#### [Page extract]
* * *
LOL! It isn't! It's an ugly old thing that came with the house. I'd love to redo the kitchen at some point but don't know how I'd live with the mess.


----------



## Oralia Schatzman

Your photos made me laugh because, if he had his way, that's where Bentley would be. If I'm just doing dishes, he's welcome to lay his huge self down but, if I'm cooking, he's not. I'm terrified of either tripping over him with scalding water or hot food and both us ending up hurt. If I say, "out of the kitchen," he lays at the end of the counter and just watches. The only time he just couldn't tear himself away was when I was making a bizillion meatballs for a party at 3 AM; he felt it his duty to keep me company just in case one of them fell his way.


----------



## kra

LaurJen said:


> Where else? Mama didn't raise no fool


Wow! It's unreal how much Augie looks like Nugget, color, but a little smaller, the way she is resting there. I'll be glad when my nephew returns from Europe with my camera. I was just thinking about buying another one, but I have purchased a lot of snow and ice removal aids, and I'm eye-balling a snow plower! Did you guys hear that crash mixed with uncontroled laughter?
That was just Rick! Hitting the floor. Rick you O-Kay? Rick!!??...:wave: 

Nug's likes to sit in the very center of the kitchen, she knows and was quick to learn that I don't like her around or under my feet. She doesn't miss any of my movements. She also knows after I eat, then its her time for a meal.
Sandy loved carrots, as I would chopped them she would be looking for a treat. She could sound asleep in her spot in the bay window. As soon as started chopping zippppy.... golden flash. Here was Sandy. After she was gone, the first time I chopped carrots, I felt so very alone, that was hard!
* * *
#### [Exercises to complete]
**A.** Translate this sentence from the forum thread about dogs in the kitchen into Spanish: "I'll be glad when my nephew returns from Europe with my camera."
**B.** Write the next part of the forum thread about dogs in the kitchen, picking up after its final sentence.

#### [Supplied information]
* * *
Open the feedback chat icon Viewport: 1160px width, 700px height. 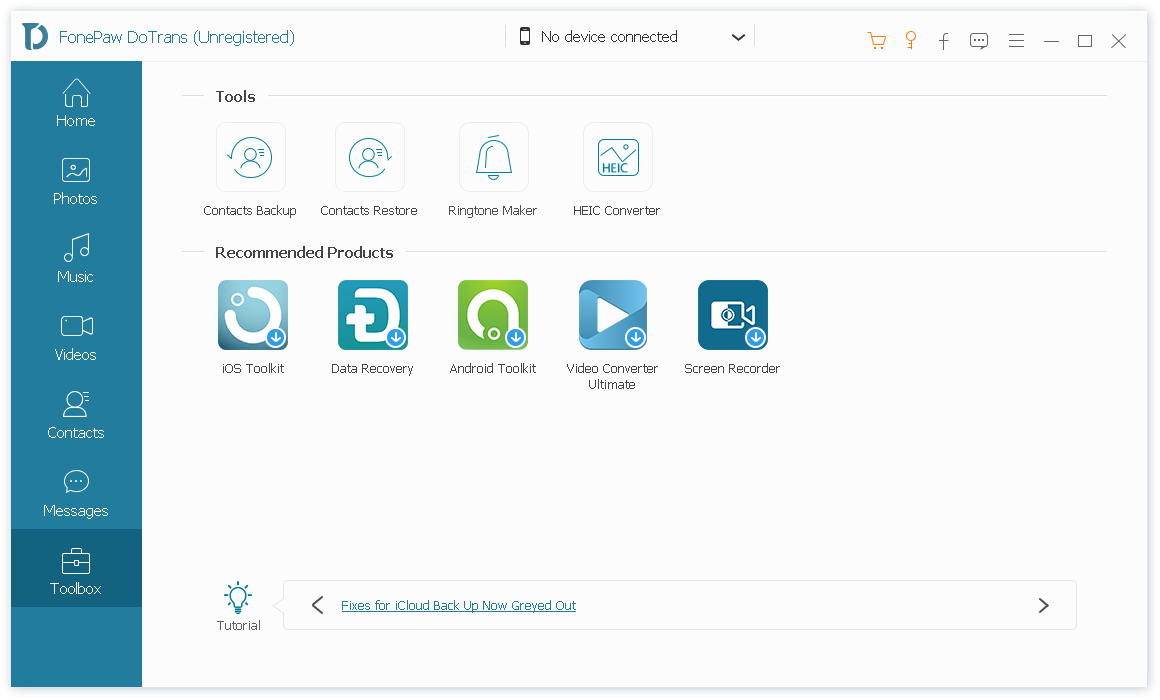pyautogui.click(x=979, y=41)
* * *
#### [Answers below]
**A.** Me alegraré cuando mi sobrino regrese de Europa con mi cámara.

**B.**
----------



## Lynds0517

Dura just lays in the middle of the kitchen, waiting for me to drop something or share with her.


----------



## Hali's Mom

Hali is always between me and the counter unless I am filling her dish, then she can't help but "surf"


----------



## Selena

The pictures are too funny.... All 4 of mine are laying at my stove. Wally is always laying his big self right on my feet and I am always tripping over him.


----------



## potatolover

It depends on what's being cooked. If it's dairy or carrots, he'd definitely be at the kitchen door. Otherwise, he'd just be on his bed, but still keeping an eye on things.


----------



## Katiesmommy

Katie's running around the kitchen helping me cook.


----------



## DaisyMay's mom

Daisy is either standing behind me or is wandering around the kitchen looking for an electrical cord or shoes to chew. When we eat dinner, she goes in her crate because we can't watch her as closely.


----------



## HovawartMom

Mine are not allowed,by my side,cos i move around to much and I could step,on them.


----------



## sharlin

LOL---I was going to answer "under foot" but it looks like you have that covered.


----------



## Saxon'sMom

When Saxon was barely big enough to reach the top of the counter (he's bigger now) I was frying sausages on the front burner of the stove. I walked across the kitchen to get something and when I turned around I could see him just poised for jumping up! He would have knocked the pan with frying sausages and hot fat all over himself. I yelled loud enough to stop him (and bring my poor husband flying into the kitchen!). Saxon still "helps" me cook but now I only use the back burners. I am eternally thankful that this little lesson was learned without anyone being hurt.


----------



## DanielleH

Shy is right at my feet, or in front of the stove.. and following me around.. with a goofy grin.. her top lip curled under..hoping something will hit the floor, or I'll look at that goofy golden grin of hers and give her something..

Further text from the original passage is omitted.